Before I left for my trip I was anxious about driving in LA. The emotion wouldn't leave and got heavier. I decided I needed to change my attitude/energy and suddenly I saw white substance fill in the LA street grid. This was a perfect solution that didn't come with intention or conscious effort. A solution was needed and when I let go of my negative emotion (fear) something filled in.

I love Encinitas! To my surprise I encountered Paramhansa Yogananda again...at the Self-Realization Fellowship, Gardens and Swami's Beach. Is some cosmic line linking me with this being and energy? The scent of sage at Cottonwood Creek Park was divine...I brought some home. The beach is like a freeway with meditators, tai chi dancers, surfers, walkers, joggers, etc. And those stars...wow! My last day was a vibrational high and that subtle brain wave didn't allow me to get into car to drive to Wayne Dyer's TV broadcast.

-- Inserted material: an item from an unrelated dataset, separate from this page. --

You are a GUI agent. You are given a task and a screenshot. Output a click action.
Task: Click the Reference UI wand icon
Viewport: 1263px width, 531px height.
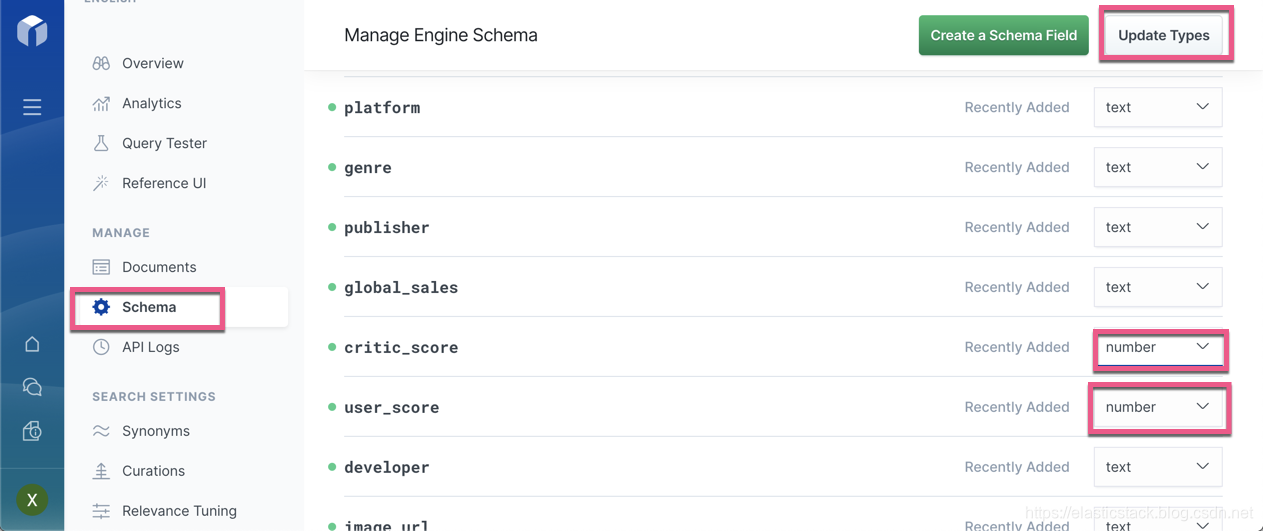click(101, 183)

I had to stay put where I was -- on the beach. On my 7-day trip I had only three disruptions in my pneumoplasm (an Emisarry of Divine Light term): when negative "demons" rose up regarding my sister and childhood patterns; tracker vibes in LA and Encinidas; and the last afternoon when guys were driving aggressively as I tried to cross the street.

When I got lost on the LA freeway I calmly turned it over to my angels...rather than having an emotional breakdown about missing my flight home. More comedy of errors so I took an exit to ask for directions. I noticed several signs with my sacred numbers 7,8 and 9. These numbers always reassure me that the divine plan is unfolding. I stopped at a small hotel and approached an oriental woman wearing bright red lipstick. With calm urgency (what is a word for that?) I told her my plight. She immediately said that I was her "guest" and that I was welcome to have coffee. She printed out a map and went over it with me a couple of times even highlighting in yellow. She was my angel! When I get lost I think there must be a reason...there is land that I am to explore, energy patterns I am to carve or people I am to contact. There's got to be some reason for being so spacey (negative, non-linear ) in this grounded (positive, linear) dimension.

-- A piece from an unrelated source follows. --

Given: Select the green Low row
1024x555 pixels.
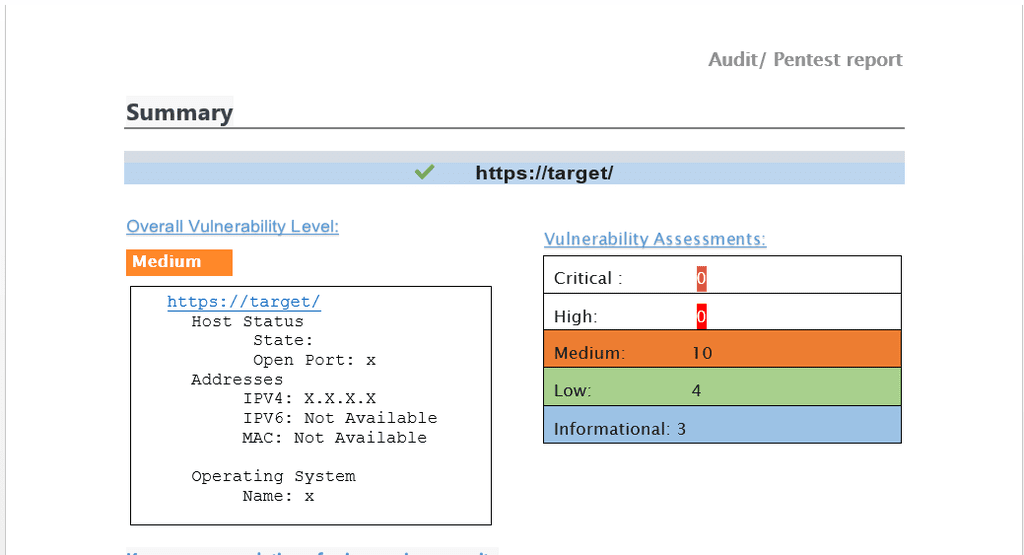Looking at the screenshot, I should click(x=722, y=389).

I've been writing this "living book" in blog format for many years. Before the blog I wrote poetry and drew more images. Now I'm getting that this other book that I write wants to be mostly poetry...and much of the previous writing I've done in prose no longer sounds right to my brain and senses. For me prose dillutes energy and uses many words that drag...poetry gathers energy and gets to the point of uplift...and yet I know too much poetry is not balanced. A format is starting to emerge.

From my California trip I brought home two grids. I'm not exactly sure how they interract or relate. One may be positive, the other negative. More material for a book about the Language of the Sacred Feminine. More evol to tune in to.....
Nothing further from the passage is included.